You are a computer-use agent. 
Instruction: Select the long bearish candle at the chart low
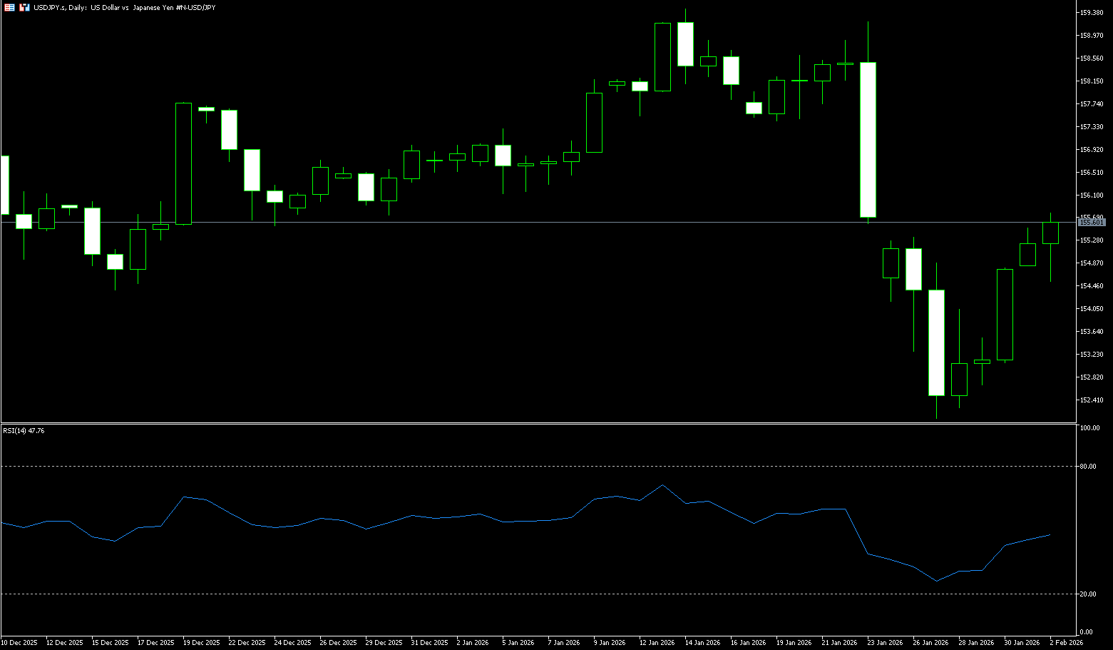click(x=936, y=342)
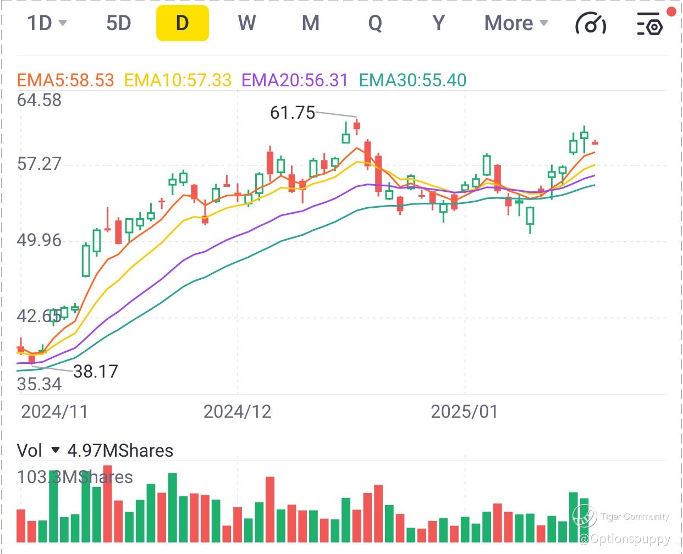Click the EMA5 indicator label
This screenshot has height=554, width=683.
point(65,80)
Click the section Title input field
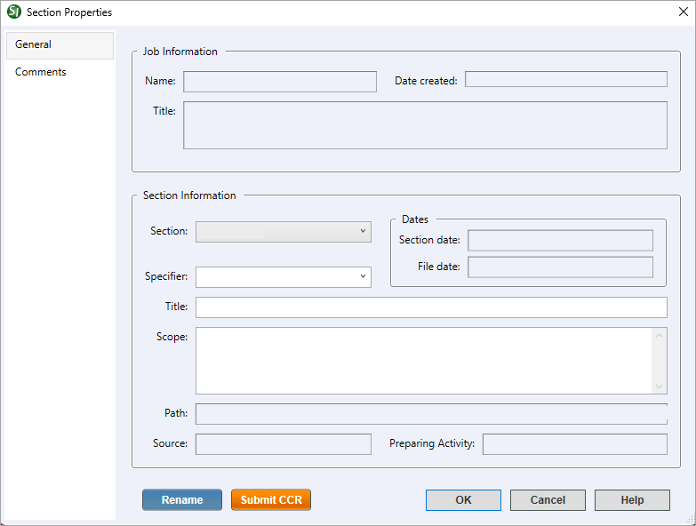The image size is (696, 526). [431, 307]
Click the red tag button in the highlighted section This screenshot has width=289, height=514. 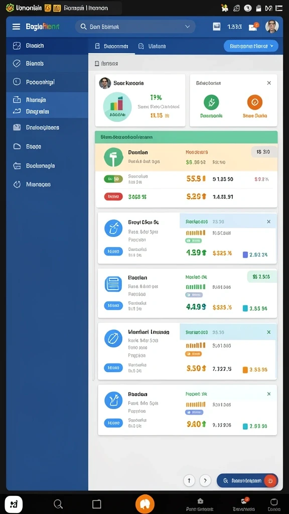113,196
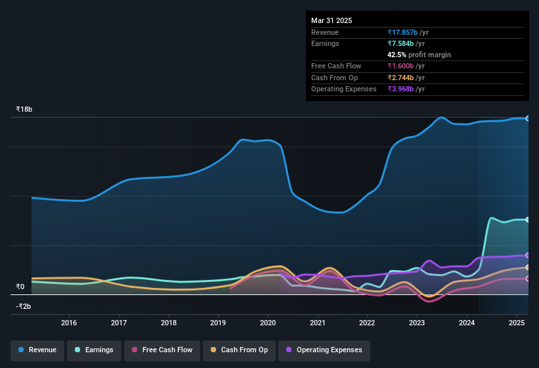Toggle the Earnings series legend
This screenshot has width=539, height=368.
94,350
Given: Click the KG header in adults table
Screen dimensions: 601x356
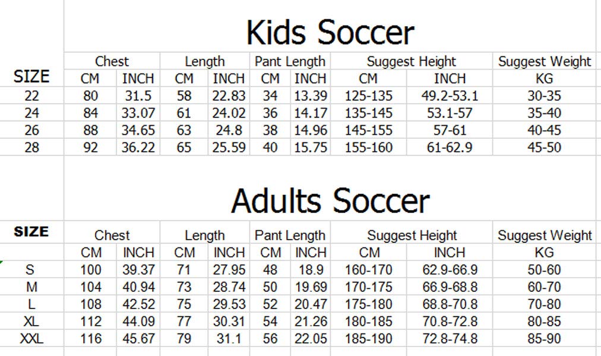Looking at the screenshot, I should [x=544, y=253].
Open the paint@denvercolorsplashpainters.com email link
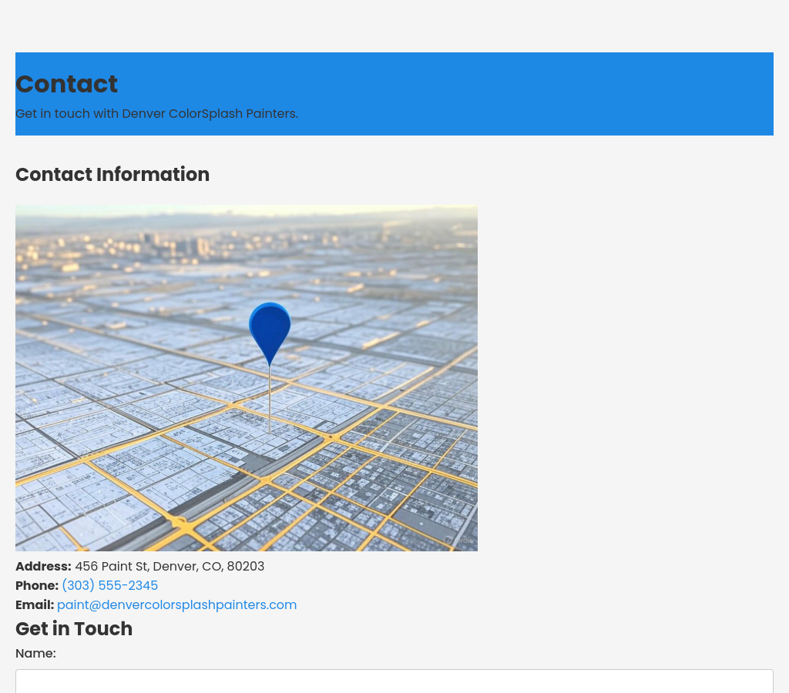Image resolution: width=789 pixels, height=693 pixels. point(176,605)

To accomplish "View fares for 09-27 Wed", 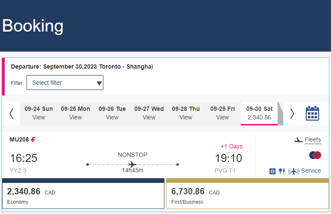I will point(149,113).
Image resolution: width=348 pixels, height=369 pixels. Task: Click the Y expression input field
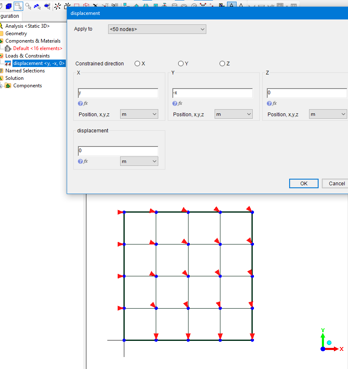tap(212, 93)
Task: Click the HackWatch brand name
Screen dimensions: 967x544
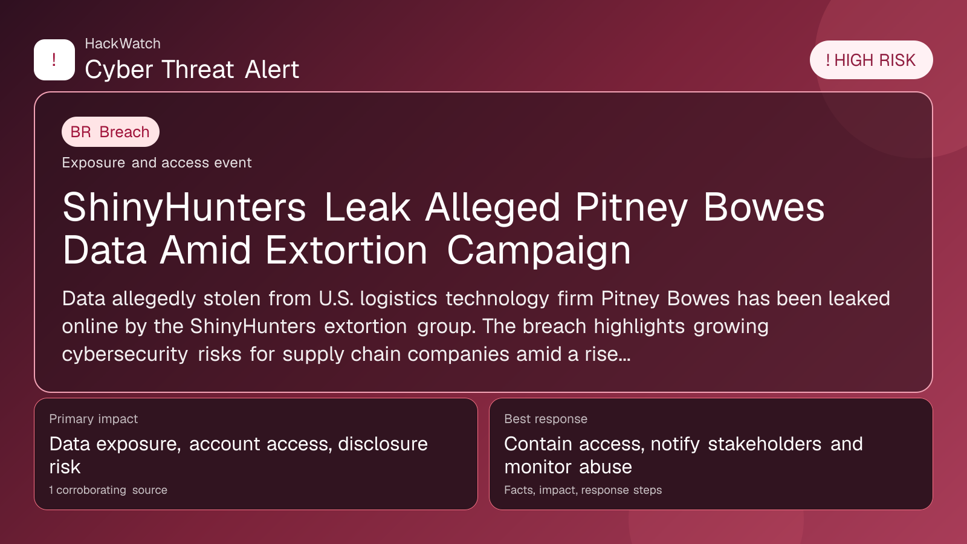Action: click(123, 44)
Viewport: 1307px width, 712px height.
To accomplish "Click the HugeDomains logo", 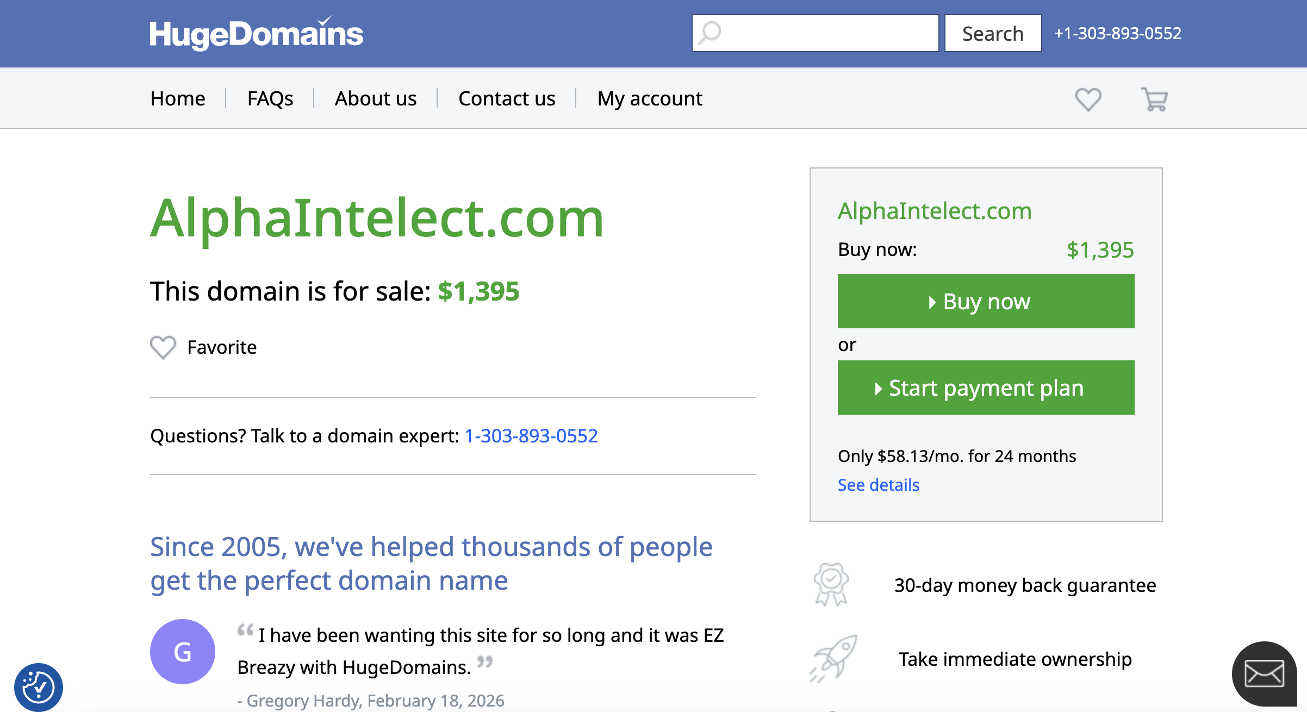I will 256,33.
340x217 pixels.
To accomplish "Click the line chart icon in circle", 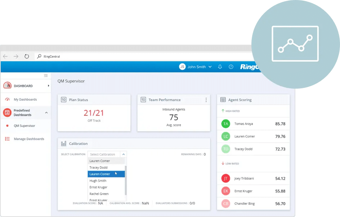I will (295, 43).
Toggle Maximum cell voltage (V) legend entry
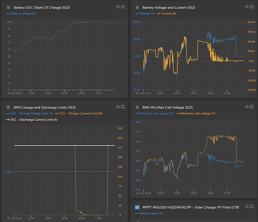 point(195,113)
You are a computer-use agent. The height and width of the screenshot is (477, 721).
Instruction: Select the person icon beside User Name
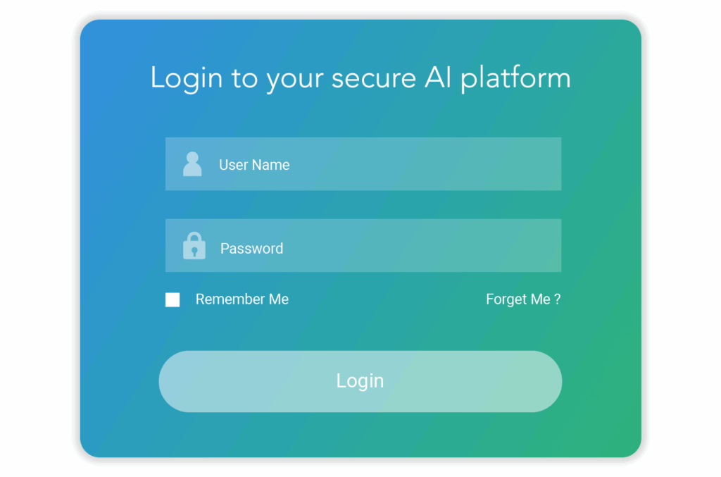coord(192,164)
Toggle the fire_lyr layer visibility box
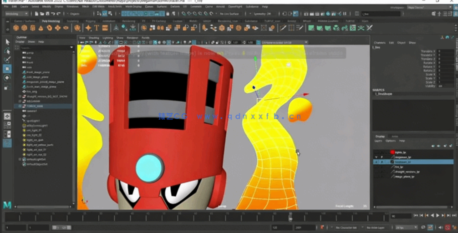The width and height of the screenshot is (458, 233). click(376, 167)
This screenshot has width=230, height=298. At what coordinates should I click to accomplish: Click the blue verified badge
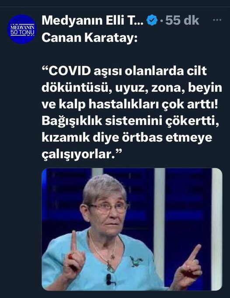(152, 20)
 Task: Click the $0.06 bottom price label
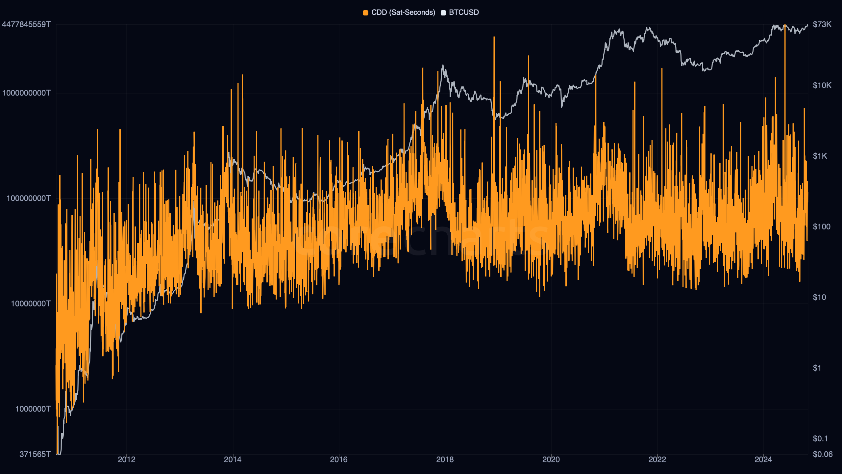[x=822, y=454]
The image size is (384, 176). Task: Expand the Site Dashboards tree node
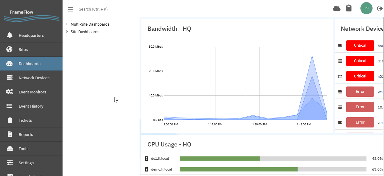(x=67, y=32)
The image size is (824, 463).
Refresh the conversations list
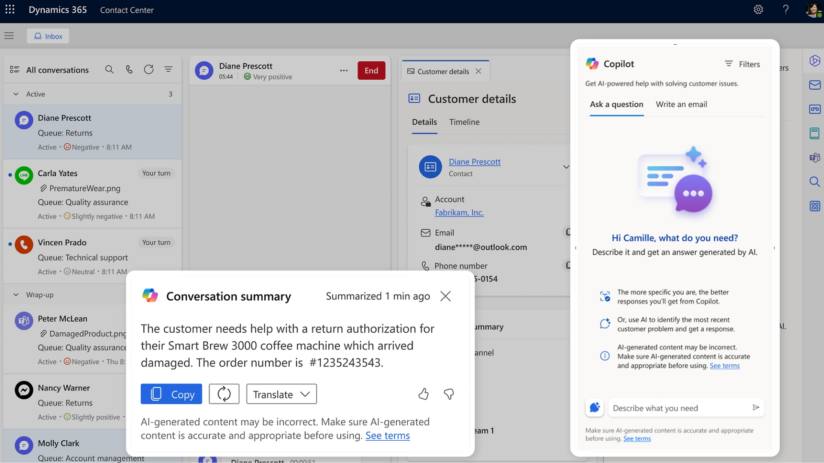pyautogui.click(x=148, y=69)
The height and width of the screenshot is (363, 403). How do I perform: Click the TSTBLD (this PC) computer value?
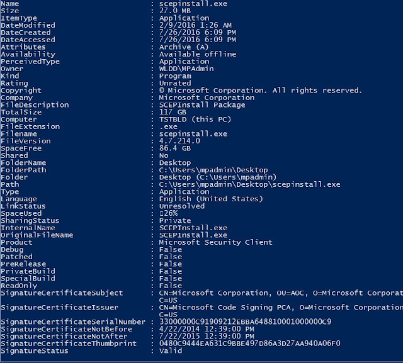195,120
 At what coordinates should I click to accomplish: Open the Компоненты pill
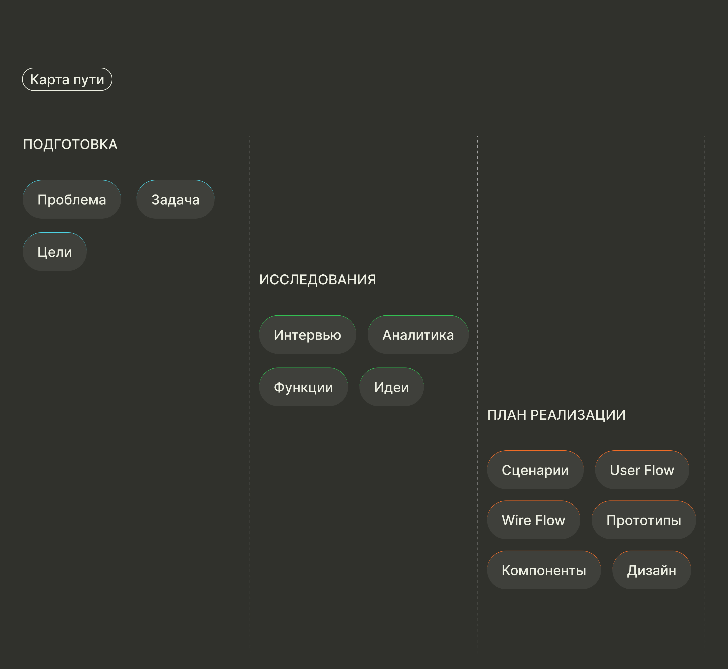click(544, 570)
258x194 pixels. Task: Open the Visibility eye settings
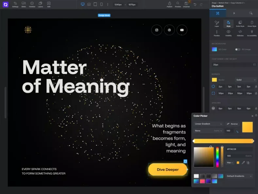click(x=229, y=33)
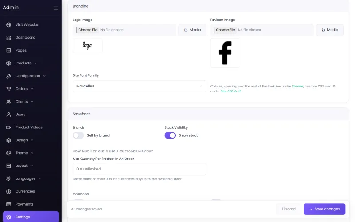The height and width of the screenshot is (222, 355).
Task: Click the Pages layout icon
Action: point(8,50)
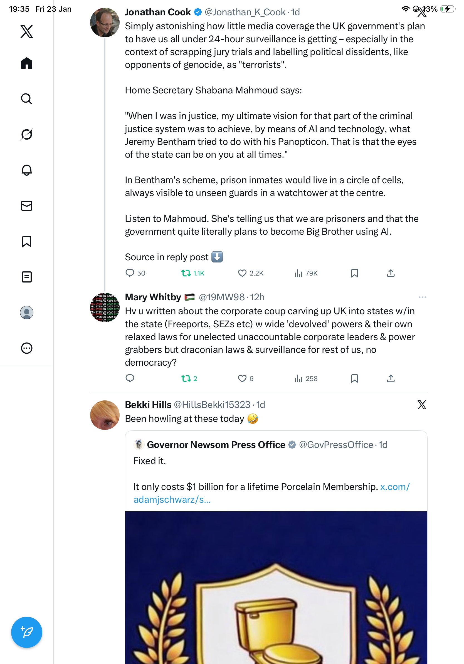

### Goal of the exercise
Copy the data word for word, starting with the line that contains "Task: Click the $0.06 bottom price label" and going on through the end of the data. Leave out the pictures.

### Task output
 Task: Click the $0.06 bottom price label
[x=822, y=454]
The image size is (384, 176). Task: Expand the Site Dashboards tree node
(x=67, y=32)
The image size is (824, 463).
Refresh the conversations list
pyautogui.click(x=148, y=69)
The height and width of the screenshot is (363, 403). How do I perform: Click the TSTBLD (this PC) computer value?
195,120
 At what coordinates should I click to accomplish: Open the Компоненты pill
click(544, 570)
258x194 pixels. Task: Open the Visibility eye settings
click(x=229, y=33)
The height and width of the screenshot is (222, 355).
Task: Click the Pages layout icon
Action: point(8,50)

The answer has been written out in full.